_WHAT NEEDS TO BE DONE_
Would you return every entry below without a single difference?

_Stored records_
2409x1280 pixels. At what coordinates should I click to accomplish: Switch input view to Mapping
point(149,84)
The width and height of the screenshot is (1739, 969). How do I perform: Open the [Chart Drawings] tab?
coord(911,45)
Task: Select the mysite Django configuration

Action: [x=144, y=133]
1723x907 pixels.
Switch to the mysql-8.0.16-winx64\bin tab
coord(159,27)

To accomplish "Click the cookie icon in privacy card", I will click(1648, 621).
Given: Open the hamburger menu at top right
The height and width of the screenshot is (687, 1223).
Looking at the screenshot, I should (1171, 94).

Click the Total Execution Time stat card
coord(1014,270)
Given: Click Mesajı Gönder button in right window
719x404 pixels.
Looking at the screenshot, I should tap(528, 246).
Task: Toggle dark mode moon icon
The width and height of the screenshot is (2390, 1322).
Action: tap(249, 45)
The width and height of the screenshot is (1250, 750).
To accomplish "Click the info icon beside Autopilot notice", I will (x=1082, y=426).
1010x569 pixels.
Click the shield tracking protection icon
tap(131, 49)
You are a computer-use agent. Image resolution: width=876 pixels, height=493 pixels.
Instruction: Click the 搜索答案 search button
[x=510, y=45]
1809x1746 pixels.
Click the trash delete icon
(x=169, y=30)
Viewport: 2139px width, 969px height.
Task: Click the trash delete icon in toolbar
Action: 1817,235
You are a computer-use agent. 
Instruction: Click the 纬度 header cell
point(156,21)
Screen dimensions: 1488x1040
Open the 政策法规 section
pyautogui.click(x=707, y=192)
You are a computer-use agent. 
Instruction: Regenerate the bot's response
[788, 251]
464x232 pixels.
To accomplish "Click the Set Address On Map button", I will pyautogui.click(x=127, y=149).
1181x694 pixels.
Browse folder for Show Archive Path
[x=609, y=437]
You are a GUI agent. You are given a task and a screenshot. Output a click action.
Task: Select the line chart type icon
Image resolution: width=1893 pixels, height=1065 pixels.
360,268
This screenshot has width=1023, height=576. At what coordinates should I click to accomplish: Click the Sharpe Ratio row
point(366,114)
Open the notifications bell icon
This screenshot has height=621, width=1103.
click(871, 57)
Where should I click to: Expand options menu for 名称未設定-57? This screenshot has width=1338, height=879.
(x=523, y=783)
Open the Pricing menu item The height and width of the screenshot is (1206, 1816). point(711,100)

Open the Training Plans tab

_RESPONSE BELOW_
2409x1280 pixels. At what coordinates should I click to accomplish: Switch input view to Mapping
point(149,84)
The width and height of the screenshot is (1739, 969). How do I perform: Open the [Chart Drawings] tab?
coord(911,45)
Task: Select the mysite Django configuration

Action: [x=144, y=133]
1723x907 pixels.
Switch to the mysql-8.0.16-winx64\bin tab
coord(159,27)

To accomplish "Click the cookie icon in privacy card", I will click(1648, 621).
Given: Open the hamburger menu at top right
The height and width of the screenshot is (687, 1223).
Looking at the screenshot, I should (1171, 94).

Click the Total Execution Time stat card
coord(1014,270)
Given: Click Mesajı Gönder button in right window
719x404 pixels.
Looking at the screenshot, I should tap(528, 246).
Task: Toggle dark mode moon icon
The width and height of the screenshot is (2390, 1322).
Action: tap(249, 45)
The width and height of the screenshot is (1250, 750).
To accomplish "Click the info icon beside Autopilot notice", I will (x=1082, y=426).
1010x569 pixels.
Click the shield tracking protection icon
tap(131, 49)
You are a computer-use agent. Image resolution: width=876 pixels, height=493 pixels.
Instruction: Click the 搜索答案 search button
[x=510, y=45]
1809x1746 pixels.
Click the trash delete icon
(x=169, y=30)
Viewport: 2139px width, 969px height.
Task: Click the trash delete icon in toolbar
Action: 1817,235
You are a computer-use agent. 
Instruction: Click the 纬度 header cell
point(156,21)
Screen dimensions: 1488x1040
Open the 政策法规 section
pyautogui.click(x=707, y=192)
You are a computer-use agent. 
Instruction: Regenerate the bot's response
[788, 251]
464x232 pixels.
To accomplish "Click the Set Address On Map button", I will pyautogui.click(x=127, y=149).
1181x694 pixels.
Browse folder for Show Archive Path
[x=609, y=437]
You are a GUI agent. You are given a task and a screenshot. Output a click action.
Task: Select the line chart type icon
Image resolution: width=1893 pixels, height=1065 pixels.
360,268
This screenshot has width=1023, height=576. At what coordinates should I click to accomplish: Click the Sharpe Ratio row
point(366,114)
Open the notifications bell icon
This screenshot has height=621, width=1103.
click(871, 57)
Where should I click to: Expand options menu for 名称未設定-57? This screenshot has width=1338, height=879.
(x=523, y=783)
Open the Pricing menu item The height and width of the screenshot is (1206, 1816). point(711,100)

Open the Training Plans tab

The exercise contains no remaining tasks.